Udemy Scraper
A Web Scraper built with beautiful soup, that fetches udemy course information.
Installation
Virtual Environment
Firstly, it is recommended to install and run this inside of a virtual environment. You can do so by using the virtualenv
library and then activating it.
pip install virtualenv
virtualenv somerandomname
Activating for *nix
source somerandomname/bin/activate
Activating for Windows
somerandomname\Scripts\activate
Package Installation
pip install -r requirements.txt
Chrome setup
Be sure to have chrome installed and install the corresponding version of chromedriver. I have already provided a windows binary file. If you want, you can install the linux binary for the chromedriver from its page.
Approach
It is fairly easy to webscrape sites, however, there are some sites that are not that scrape-friendly. Scraping sites, in itself is perfectly legal however there have been cases of lawsuits against web scraping, some companies *cough Amazon *cough consider web-scraping from its website illegal however, they themselves, web-scrape from other websites. And then there are some sites like udemy, that try to prevent people from scraping their site.
Using BS4 in itself, doesn't give the required results back, so I had to use a browser engine by using selenium to fetch the courses information. Initially, even that didn't work out, but then I realised the courses were being fetch asynchronously so I had to add a bit of delay. So fetching the data can be a bit slow initially.
Functionality
As of this commit, the script can search udemy for the search term you input and get the courses link, and all the other overview details like description, instructor, duration, rating, etc.

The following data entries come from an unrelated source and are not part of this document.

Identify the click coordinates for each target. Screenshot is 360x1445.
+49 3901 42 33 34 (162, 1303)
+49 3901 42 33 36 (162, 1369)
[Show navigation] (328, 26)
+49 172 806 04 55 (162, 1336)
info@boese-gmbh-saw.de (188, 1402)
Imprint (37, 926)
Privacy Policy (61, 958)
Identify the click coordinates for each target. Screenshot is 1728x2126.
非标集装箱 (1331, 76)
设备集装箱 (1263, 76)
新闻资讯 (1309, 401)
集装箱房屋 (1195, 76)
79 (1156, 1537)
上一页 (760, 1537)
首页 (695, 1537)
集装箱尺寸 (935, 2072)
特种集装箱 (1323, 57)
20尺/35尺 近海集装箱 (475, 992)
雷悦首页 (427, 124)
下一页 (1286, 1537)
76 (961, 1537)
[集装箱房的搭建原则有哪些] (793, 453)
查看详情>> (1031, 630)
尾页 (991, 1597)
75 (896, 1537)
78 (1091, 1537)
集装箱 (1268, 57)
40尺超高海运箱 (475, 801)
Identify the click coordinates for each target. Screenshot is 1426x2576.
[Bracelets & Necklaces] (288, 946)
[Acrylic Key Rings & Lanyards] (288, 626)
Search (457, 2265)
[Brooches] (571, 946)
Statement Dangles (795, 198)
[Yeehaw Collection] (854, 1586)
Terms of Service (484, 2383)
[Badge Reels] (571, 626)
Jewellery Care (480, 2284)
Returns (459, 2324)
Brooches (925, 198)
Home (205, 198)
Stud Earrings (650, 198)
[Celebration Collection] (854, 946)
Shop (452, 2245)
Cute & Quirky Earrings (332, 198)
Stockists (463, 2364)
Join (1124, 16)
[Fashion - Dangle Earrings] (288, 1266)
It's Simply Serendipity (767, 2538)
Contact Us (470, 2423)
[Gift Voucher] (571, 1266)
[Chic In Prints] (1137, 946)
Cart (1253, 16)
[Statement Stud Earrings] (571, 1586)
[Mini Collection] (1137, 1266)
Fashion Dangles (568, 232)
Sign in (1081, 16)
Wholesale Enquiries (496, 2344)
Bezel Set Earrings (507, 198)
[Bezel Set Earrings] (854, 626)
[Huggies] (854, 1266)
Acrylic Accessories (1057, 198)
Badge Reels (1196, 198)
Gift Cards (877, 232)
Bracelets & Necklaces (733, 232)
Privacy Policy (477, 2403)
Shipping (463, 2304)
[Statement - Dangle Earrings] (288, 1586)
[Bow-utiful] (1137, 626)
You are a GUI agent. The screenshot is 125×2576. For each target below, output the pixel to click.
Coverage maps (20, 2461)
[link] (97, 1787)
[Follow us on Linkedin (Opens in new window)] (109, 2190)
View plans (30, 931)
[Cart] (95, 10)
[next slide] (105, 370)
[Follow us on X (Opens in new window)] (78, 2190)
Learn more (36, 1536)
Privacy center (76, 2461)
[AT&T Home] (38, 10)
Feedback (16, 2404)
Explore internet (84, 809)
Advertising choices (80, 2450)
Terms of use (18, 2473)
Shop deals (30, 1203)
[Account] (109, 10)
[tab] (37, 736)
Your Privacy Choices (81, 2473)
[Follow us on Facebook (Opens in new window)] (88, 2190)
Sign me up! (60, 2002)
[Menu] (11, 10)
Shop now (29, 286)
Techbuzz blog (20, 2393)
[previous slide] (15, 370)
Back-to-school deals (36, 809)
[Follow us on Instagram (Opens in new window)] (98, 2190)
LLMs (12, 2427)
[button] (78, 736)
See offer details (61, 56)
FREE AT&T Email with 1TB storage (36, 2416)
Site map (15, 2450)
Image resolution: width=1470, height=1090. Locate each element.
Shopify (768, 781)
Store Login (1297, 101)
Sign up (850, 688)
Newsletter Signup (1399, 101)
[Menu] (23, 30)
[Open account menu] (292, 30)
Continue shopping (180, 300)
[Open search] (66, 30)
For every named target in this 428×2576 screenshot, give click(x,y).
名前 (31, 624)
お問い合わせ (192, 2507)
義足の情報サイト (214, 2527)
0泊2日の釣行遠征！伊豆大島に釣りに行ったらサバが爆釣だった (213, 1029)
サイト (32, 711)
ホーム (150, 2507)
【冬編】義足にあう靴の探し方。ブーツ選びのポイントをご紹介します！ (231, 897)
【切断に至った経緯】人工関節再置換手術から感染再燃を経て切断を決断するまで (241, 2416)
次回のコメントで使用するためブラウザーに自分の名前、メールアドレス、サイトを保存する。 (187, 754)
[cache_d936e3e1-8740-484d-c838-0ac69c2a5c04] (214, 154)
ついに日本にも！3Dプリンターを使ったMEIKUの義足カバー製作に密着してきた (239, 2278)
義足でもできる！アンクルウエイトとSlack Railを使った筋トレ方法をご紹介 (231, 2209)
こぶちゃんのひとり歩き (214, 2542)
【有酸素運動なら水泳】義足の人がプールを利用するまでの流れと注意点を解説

Here is a json representation of the data it can fetch as of now:-
{
"query": "The Complete Angular Course: Beginner to Advanced",
"link": "https://udemy.com/course/the-complete-angular-master-class/",
"title": "The Complete Angular Course: Beginner to Advanced",
"headline": "The most comprehensive Angular 4 (Angular 2+) course. Build a real e-commerce app with Angular, Firebase and Bootstrap 4",
"instructor": "Mosh Hamedani",
"rating": "4.5",
"duration": "29.5 total hours",
"no_of_lectures": "376 lectures",
"tags": ["Development", "Web Development", "Angular"],
"no_of_rating": "23,910",
"no_of_students": "96,174",
"course_language": "English",
"objectives": [
"Establish yourself as a skilled professional developer",
"Build real-world Angular applications on your own",
"Troubleshoot common Angular errors",
"Master the best practices",
"Write clean and elegant code like a professional developer"
],
"Sections": [
{
"name": "Introduction",
"lessons": [{ "name": "Introduction" }, { "name": "What is Angular" }],
"no_of_lessons": 12
},
{
"name": "TypeScript Fundamentals",
"lessons": [
{ "name": "Introduction" },
{ "name": "What is TypeScript?" }
],
"no_of_lessons": 18
},
{
"name": "Angular Fundamentals",
"lessons": [
{ "name": "Introduction" },
{ "name": "Building Blocks of Angular Apps" }
],
"no_of_lessons": 10
}
],
"requirements": [
"Basic familiarity with HTML, CSS and JavaScript",
"NO knowledge of Angular 1 or Angular 2 is required"
],
"description": "\nAngular is one of the most popular frameworks for building client apps with HTML, CSS and TypeScript. If you want to establish yourself as a front-end or a full-stack developer, you need to learn Angular.\n\nIf you've been confused or frustrated jumping from one Angular 4 tutoria...",
"target_audience": [
"Developers who want to upgrade their skills and get better job opportunities",
"Front-end developers who want to stay up-to-date with the latest technology"
],
"banner": "https://foo.com/somepicture.jpg"
}
Usage
In order to use the scraper, import it as a module and then create a new course class like so-
from udemyscraper import UdemyCourse
This will import the UdemyCourse
class and then you can create an instance of it and then pass the search query to it. Prefarably the exact course name.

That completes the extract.